§ Objective
List each line of the records that contains the word "title". Case matters.

§ Task material

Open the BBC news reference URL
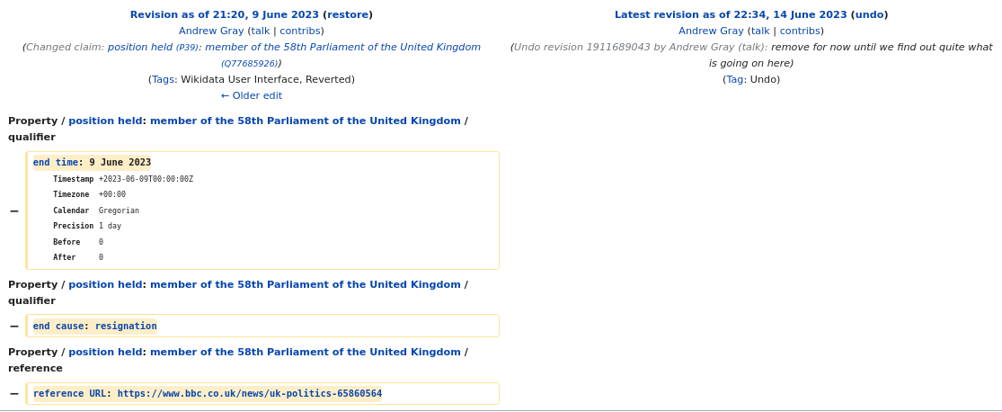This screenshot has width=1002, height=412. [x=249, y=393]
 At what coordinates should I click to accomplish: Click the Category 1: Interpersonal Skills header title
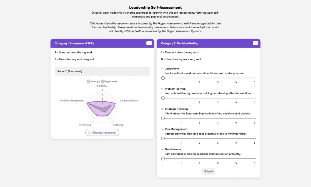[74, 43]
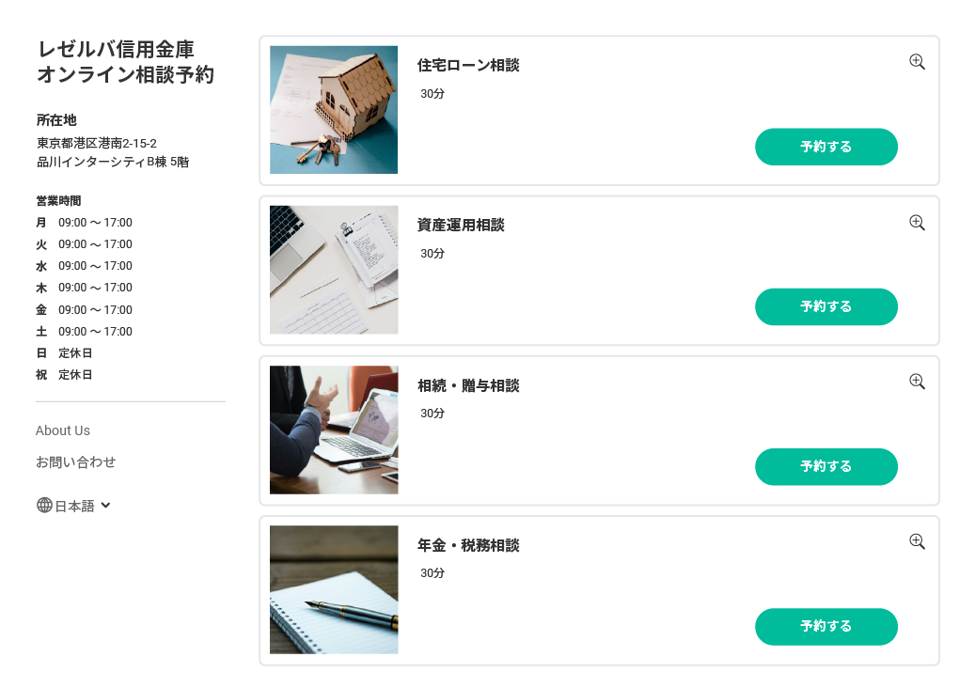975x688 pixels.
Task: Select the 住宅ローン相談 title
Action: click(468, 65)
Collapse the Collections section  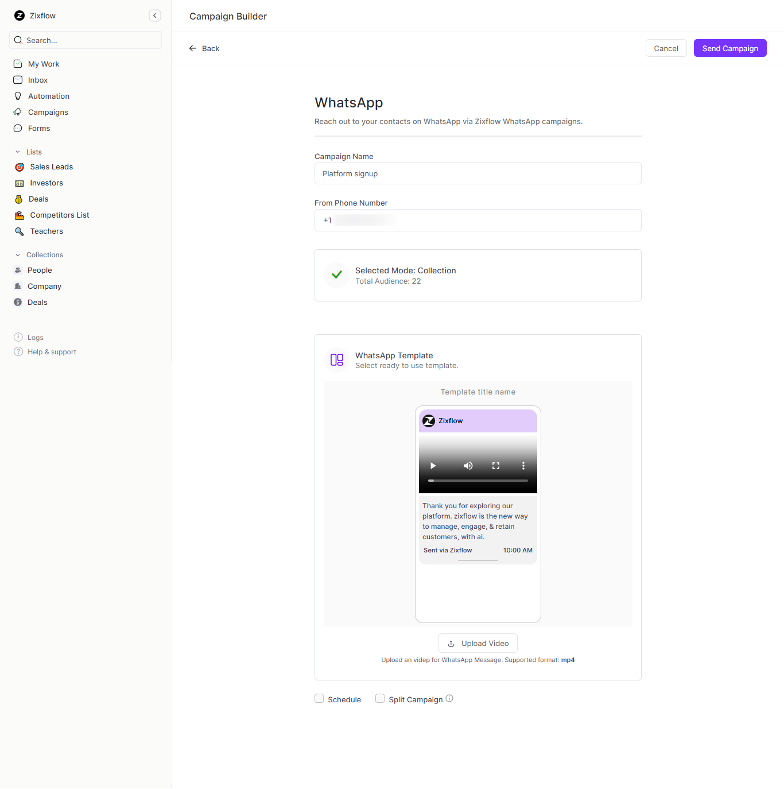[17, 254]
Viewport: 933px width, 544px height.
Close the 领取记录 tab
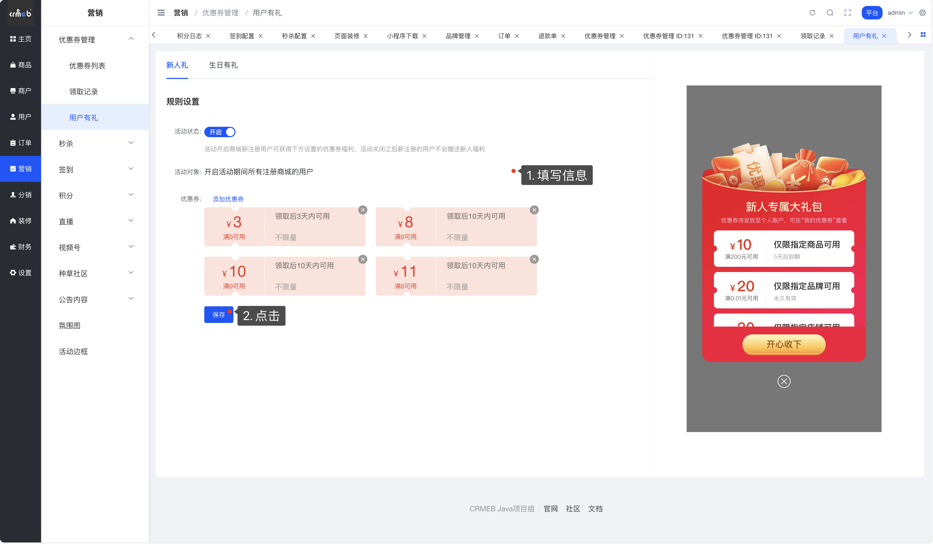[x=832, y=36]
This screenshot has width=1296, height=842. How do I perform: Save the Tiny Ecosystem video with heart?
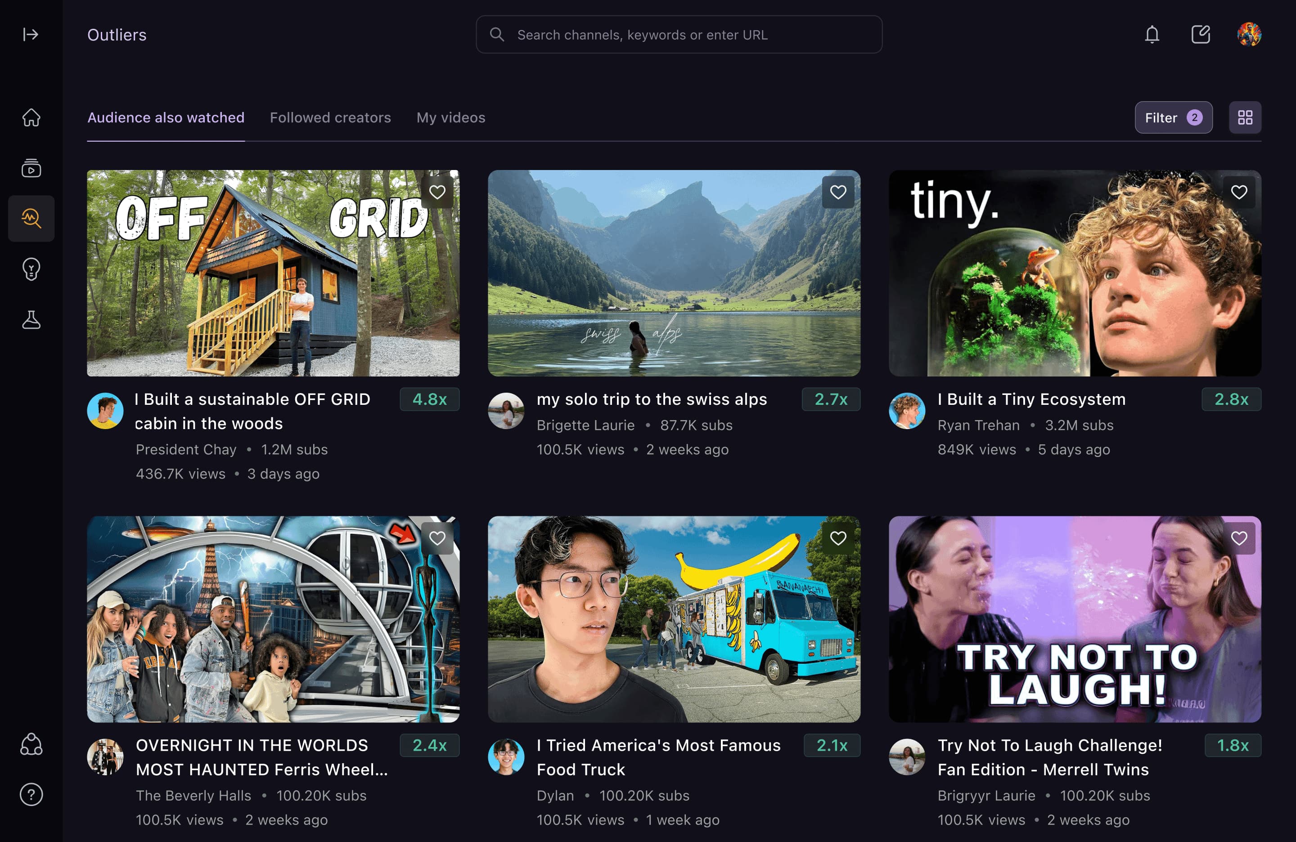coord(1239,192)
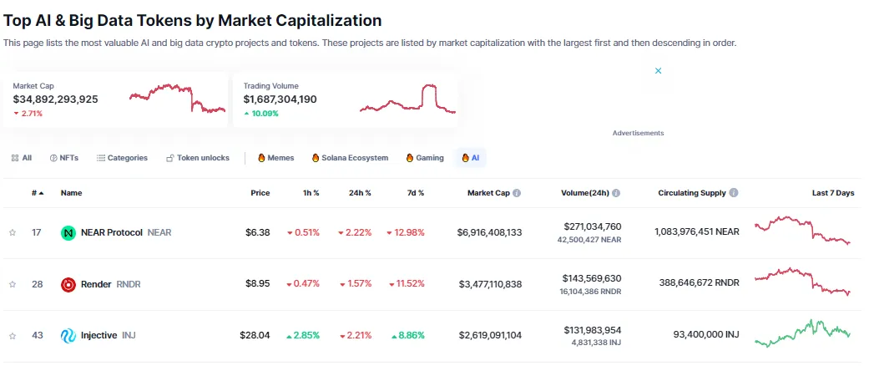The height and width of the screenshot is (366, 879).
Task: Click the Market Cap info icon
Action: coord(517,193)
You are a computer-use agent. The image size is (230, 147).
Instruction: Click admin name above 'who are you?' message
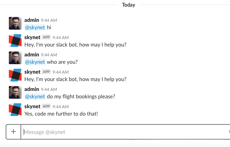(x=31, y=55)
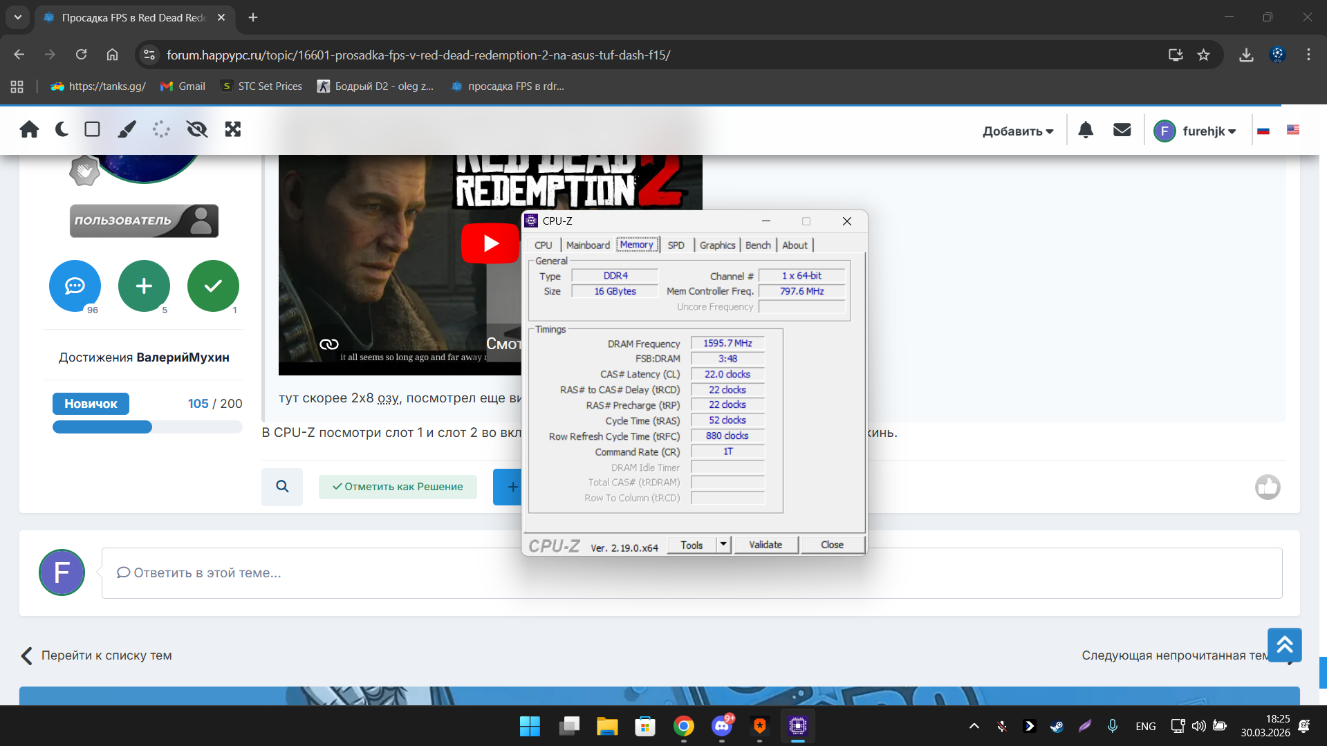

§ Response for this exercise
 At what coordinates should I click to accomplish: Click the Category 1: Interpersonal Skills header title
Task: Select the 住宅ローン相談 title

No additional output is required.